Cette fille intelligente, bourrée de possibilités, s’était éteinte. Elle s’était mise en panne pour ne plus offrir que son visage désespérément fermé. Elle ne demandait rien à personne, mais ne parvenait pas à se faire oublier malgré l’effacement total qui la caractérisait. Cet effacement monumental, doublé d’un cri aphone, constituait presque inévitablement un appel au secours visible et audible à des milliers de kilomètres. Cette luciole à la lumière froide clignotait au centre de sa classe en signe de détresse… Ce jour-là, elle était devant moi, toute la misère du monde sur le visage, le regard bas, l’esprit ailleurs.
– C’est triste ! Lui dis-je.
Elle releva les paupières pour me jeter un regard oblique mais elle ne dit rien.
– Je crois que je ne t’ai jamais vue sourire.
Elle ne broncha pas, son grand abattement lui imposa à nouveau le silence.
– Ça va en classe ?
Elle haussa les épaules en signe d’indifférence. Ce qui se passait en classe n’était pas essentiel pour elle.
– Et à la maison ?
– Pas bien. Dit-elle du bout des lèvres.
– Qu’est-ce qui ne va pas ?
– Maman, ça va pas et papa aussi.
– Et toi ?
– Moi, je ne sais pas.
– Qu’est-ce qui ne va pas chez maman ?
– Elle est triste, elle pleure…
– Et papa ?
– Il me gronde, il est souvent en colère…
– Et toi ?
– Moi, je ne sais pas.
– ……….
– Si je te disais que tu peux aider tes parents ? Si tu les encourageais ? Si tu leur disais ne vous inquiétez pas pour moi… J’ai décidé de me réveiller… En classe ça va s’arranger… ? Tu sais, les enfants aussi peuvent aider les parents…

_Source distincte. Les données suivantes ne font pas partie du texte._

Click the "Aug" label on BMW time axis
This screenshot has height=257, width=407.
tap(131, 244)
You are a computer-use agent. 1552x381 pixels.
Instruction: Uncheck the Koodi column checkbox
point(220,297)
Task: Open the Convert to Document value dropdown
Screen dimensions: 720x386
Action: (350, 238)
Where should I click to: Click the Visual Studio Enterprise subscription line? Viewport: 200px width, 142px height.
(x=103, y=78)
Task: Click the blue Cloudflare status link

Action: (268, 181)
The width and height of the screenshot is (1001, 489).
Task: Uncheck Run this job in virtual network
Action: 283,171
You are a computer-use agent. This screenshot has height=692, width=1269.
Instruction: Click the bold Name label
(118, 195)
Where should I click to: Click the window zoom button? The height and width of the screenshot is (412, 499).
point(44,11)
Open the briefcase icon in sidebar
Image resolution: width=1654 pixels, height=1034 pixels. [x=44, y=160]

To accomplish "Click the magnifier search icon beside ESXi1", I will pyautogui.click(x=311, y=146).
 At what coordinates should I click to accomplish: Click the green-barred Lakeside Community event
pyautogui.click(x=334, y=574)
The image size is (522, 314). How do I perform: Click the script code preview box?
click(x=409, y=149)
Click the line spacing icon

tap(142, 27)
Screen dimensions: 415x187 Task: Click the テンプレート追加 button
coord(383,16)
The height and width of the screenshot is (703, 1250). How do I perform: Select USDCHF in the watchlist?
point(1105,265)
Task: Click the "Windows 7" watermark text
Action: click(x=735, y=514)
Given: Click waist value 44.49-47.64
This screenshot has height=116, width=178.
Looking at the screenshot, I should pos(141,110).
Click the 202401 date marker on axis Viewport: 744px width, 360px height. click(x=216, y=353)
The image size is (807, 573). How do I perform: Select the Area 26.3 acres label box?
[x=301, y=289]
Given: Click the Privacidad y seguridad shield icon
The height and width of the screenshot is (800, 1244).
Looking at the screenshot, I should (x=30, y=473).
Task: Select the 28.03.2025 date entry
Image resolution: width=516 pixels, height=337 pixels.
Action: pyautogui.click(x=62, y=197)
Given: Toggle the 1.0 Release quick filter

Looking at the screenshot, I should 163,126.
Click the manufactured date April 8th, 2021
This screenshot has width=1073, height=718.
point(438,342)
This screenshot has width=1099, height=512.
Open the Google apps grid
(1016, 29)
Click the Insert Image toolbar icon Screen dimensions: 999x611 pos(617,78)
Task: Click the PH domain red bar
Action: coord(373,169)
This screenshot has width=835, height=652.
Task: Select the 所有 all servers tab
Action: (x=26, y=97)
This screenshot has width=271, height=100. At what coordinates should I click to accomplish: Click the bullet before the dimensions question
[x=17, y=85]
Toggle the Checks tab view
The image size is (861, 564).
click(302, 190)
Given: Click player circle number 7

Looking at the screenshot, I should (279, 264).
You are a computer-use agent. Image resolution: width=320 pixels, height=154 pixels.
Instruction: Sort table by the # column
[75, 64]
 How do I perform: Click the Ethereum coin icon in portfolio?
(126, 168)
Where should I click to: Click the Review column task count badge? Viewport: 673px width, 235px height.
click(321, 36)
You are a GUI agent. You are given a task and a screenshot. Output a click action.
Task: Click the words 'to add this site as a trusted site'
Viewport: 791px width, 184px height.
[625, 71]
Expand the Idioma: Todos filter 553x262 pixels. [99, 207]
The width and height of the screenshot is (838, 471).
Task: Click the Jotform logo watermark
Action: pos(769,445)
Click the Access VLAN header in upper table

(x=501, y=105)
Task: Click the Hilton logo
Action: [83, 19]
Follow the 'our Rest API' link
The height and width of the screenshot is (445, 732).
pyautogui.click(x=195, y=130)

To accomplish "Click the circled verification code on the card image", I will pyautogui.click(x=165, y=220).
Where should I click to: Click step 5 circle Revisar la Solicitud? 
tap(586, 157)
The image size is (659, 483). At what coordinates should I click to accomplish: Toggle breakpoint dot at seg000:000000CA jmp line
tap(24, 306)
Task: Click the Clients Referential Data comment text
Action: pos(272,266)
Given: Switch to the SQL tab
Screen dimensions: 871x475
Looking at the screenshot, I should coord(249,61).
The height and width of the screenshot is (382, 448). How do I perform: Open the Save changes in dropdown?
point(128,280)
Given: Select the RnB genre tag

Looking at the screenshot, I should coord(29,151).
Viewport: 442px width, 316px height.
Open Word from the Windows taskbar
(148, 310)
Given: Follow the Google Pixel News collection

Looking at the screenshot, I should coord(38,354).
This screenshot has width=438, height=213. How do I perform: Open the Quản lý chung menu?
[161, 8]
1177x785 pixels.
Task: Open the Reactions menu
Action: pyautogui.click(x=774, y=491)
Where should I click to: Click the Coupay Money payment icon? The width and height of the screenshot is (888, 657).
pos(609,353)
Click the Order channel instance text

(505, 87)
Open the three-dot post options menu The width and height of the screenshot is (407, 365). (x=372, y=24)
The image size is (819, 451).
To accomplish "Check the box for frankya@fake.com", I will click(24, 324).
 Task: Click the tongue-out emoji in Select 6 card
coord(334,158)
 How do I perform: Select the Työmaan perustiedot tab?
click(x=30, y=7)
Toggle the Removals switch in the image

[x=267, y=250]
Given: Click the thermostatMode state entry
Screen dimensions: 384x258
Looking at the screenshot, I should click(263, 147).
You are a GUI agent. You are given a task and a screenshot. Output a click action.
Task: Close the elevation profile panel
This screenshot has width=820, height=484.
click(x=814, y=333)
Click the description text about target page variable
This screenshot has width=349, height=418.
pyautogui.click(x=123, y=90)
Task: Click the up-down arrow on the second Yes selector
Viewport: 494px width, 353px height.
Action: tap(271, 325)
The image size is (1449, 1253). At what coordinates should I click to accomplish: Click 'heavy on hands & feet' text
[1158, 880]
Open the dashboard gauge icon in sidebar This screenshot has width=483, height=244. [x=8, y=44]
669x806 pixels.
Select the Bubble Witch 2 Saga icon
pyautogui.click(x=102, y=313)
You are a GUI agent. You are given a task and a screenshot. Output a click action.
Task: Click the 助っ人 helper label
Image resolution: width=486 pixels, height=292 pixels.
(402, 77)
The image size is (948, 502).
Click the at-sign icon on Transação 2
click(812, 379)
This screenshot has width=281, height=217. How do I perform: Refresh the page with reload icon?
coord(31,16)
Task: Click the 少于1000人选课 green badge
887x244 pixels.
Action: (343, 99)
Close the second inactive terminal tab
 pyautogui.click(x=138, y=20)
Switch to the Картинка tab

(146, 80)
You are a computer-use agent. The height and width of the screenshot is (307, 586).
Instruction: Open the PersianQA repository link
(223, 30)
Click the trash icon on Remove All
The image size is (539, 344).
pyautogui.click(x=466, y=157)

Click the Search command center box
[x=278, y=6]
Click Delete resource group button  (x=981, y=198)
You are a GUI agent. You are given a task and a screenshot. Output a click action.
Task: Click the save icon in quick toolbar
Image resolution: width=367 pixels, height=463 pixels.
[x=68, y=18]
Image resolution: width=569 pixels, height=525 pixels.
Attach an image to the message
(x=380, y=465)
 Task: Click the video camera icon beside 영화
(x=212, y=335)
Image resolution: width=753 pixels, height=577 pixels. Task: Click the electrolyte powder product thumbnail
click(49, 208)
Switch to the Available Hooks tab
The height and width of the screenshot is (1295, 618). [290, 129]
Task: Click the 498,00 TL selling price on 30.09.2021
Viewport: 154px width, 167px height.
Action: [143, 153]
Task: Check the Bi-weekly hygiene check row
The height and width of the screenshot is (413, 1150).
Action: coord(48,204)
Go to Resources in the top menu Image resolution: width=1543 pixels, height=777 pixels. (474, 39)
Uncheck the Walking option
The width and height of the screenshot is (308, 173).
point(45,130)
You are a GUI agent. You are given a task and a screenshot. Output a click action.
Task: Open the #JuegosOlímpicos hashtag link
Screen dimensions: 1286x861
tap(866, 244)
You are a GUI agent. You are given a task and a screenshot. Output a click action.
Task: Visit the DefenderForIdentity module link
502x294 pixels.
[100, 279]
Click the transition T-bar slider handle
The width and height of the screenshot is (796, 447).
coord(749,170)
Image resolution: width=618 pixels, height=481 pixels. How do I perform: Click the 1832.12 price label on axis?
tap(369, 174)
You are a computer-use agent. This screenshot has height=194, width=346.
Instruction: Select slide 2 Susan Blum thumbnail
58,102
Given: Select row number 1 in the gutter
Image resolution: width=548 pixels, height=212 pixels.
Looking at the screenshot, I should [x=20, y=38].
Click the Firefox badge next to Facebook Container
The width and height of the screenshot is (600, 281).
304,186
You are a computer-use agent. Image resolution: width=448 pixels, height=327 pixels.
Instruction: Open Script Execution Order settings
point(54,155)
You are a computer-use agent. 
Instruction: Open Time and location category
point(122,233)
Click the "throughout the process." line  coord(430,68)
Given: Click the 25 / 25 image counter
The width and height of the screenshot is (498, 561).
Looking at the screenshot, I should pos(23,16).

Stéphanie me regarda d’un air sceptique et intrigué à la fois : elle ne semblait pas trop croire à mon boniment.
– Si tu ne me crois pas, tu peux toujours essayer. Au lieu de rester triste toute la journée à penser que cela ne va pas, tu pourrais essayer de mieux travailler, ça ferait peut-être du bien à tout le monde, à commencer par toi !
Un léger sourire se dessina au coin de ses lèvres. Elle n’écoutait plus depuis un moment. Peut-être imaginait-elle sa maison remplie d’éclats de rire, toutes fenêtres ouvertes afin que ce bonheur nouveau se plaise à ricocher sur les portes environnantes.
Il est probablement illusoire de croire qu’il est possible de tirer quelqu’un d’une situation dépressive par un simple « faux dialogue » destiné à faire diversion… Quoique !
L’enfant n’était pas en psychothérapie mais en rééducation de la lecture.
Mon attitude a toujours consisté à fonctionner au feeling, au ressenti immédiat, à l’écoute… Ce mode de communication, simple et authentique, aide quelques fois à ouvrir des pistes, à trouver des voies possibles. Il conduit, parfois aussi à des échappatoires, sortes de soupapes de sécurité, provisoires mais utiles, souvent nécessaires.
Dans un climat apaisé, après une aide de trois mois, je n’ai plus entendu parler de Stéphanie (7 ans ½). Notre objectif était scolaire avant tout, pour qu’elle n’accumule pas trop de retard…
Était-elle sujette à la rechute ? Telle que je l’ai connue, fragile, sans doute.
Un jeune enfant ne sort pas indemne d’une telle épreuve.
La maîtresse constatait une bonne progression et souhaitait l’arrêt de l’aide hors de sa classe. Elle en faisait son affaire désormais.
C’est une initiative intéressante lorsqu’elle émane de l’enseignant.
Son regard avait changé en constatant les progrès, but premier. Il n’est pas nécessaire d’entrer dans les détails privés… c’est à voir.
Le maîtresse ne se sentait plus en difficulté puisque l’horizon scolaire s’éclaircissait.